Retomamos o que havia deixado de ser uma corrida. Estávamos esgotados.
Conforme o cronograma da organização teríamos que percorrer esses 15
quilômetros em 4 horas. Fácil, né? Rs. Da sua cadeira aí você não pode imaginar
o que é atravessar o que horas antes seria um simples córrego, mas que a chuva
pesada havia transformado numa perigosa corredeira para atravessar.
Por volta de meia-noite, guiados por nossa lanterna e por uma garra
inacreditável eu e Filipe alcançamos o posto dos 60Km. Nos perguntaram: vão
querer seguir? Filipe ponderou: “se a organização nos permitir, sim”. Mas, ali
percebemos algo estranho. Apesar de estar no tempo previsto pela organização
para seguirmos em frente, teríamos que percorrer os últimos 20 quilômetros em
apenas 1 hora (?).
Conversamos e decidimos terminar a prova. Não nos perguntem o por quê. Não
há uma explicação racional para essa decisão. O próximo trecho (Castelhanos)

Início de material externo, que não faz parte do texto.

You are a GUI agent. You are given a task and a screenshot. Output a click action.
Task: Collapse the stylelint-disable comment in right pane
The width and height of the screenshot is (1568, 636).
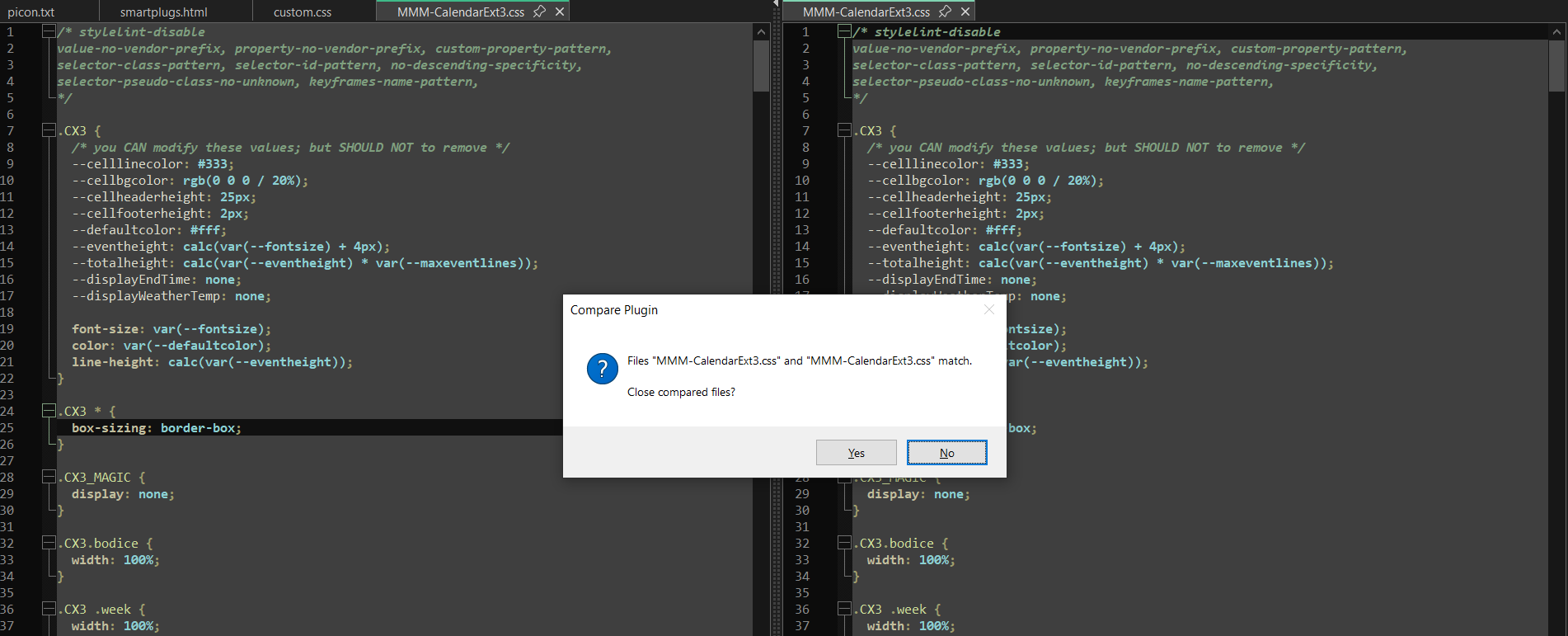pyautogui.click(x=844, y=31)
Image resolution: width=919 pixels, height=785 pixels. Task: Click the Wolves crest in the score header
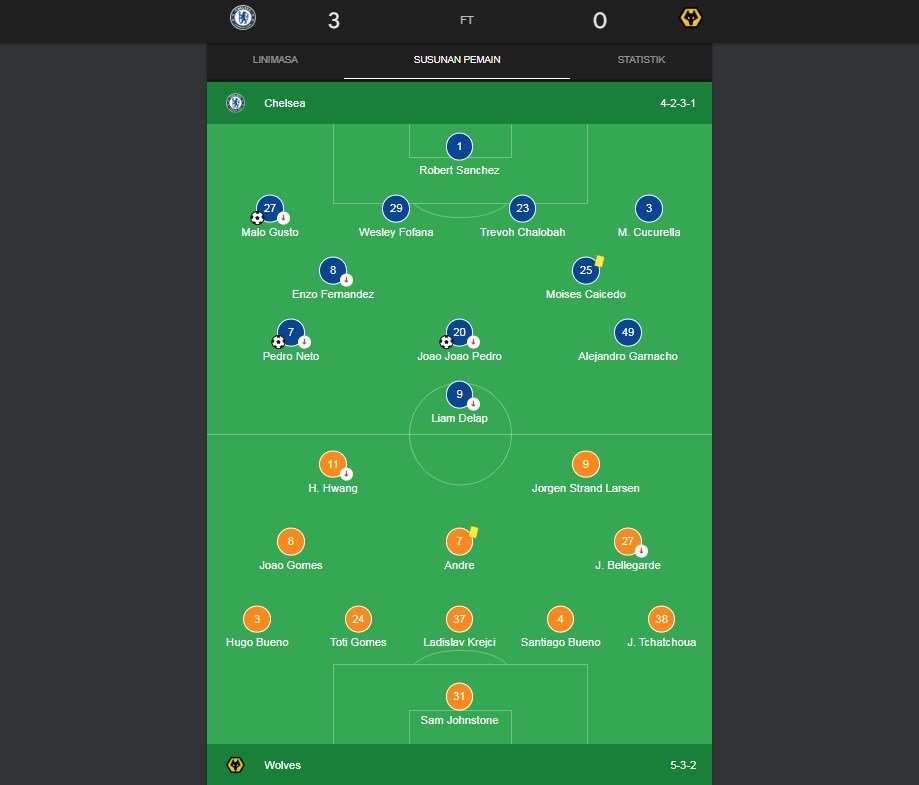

não seria tão complicado. Partimos. Por nós passaram alguns carros da
organização. Nos ofereceram carona se quiséssemos desistir da prova. Filipe me
consultou. Limitei-me a voltar a andar em frente. Filipe estava muito bem, mas
agora era a minha vez de passar mal. O estômago estava revirado. A fraqueza se
aproximava. Apesar de não conseguirmos correr, andávamos sob um ritmo forte.
Após 10 quilômetros fomos avisados que éramos os últimos corredores na prova.
Quem havia ficado para trás já havia desistido ou tinha sido impedido de
continuar (Roger e Ashbel).
Uma moto da organização nos seguia. Faltavam uns 3 quilômetros quando
chegamos na cidade. O silêncio só era quebrado pelo barulho do nosso escudeiro.
Um carro particular se aproximou. Eram 3h45 da manhã. O cara abriu a janela e
nos gritou palavras de incentivo. Chegou a nos acompanhar no nosso trote a
7min/km. Eu, heim...
Cruzamos a rua principal. Passamos pela pequena ponte de madeira. 100
metros de areia. Dois staffs da organização sentados ali por perto. 4h da
manhã. O pórtico. No relógio, 82 quilômetros percorridos. Não foi só o
magnificio Iazaldir Feitosa quem venceu a prova. Eu e Filipe também vencemos.
Ah, e o limite? Eu ainda não sei. Quando eu descobrir eu prometo que
conto...
Fabrízio
Rubinstein – pai do Pedro – aluno da Walter Tuche Assessoria Esportiva.
Obs1: fontes não
oficiais nos relataram que apenas 20% dos atletas que largaram completaram a
prova.
Obs2: eu e
Filipe dedicamos essa prova ao querido amigo e Professor Walter Tuche.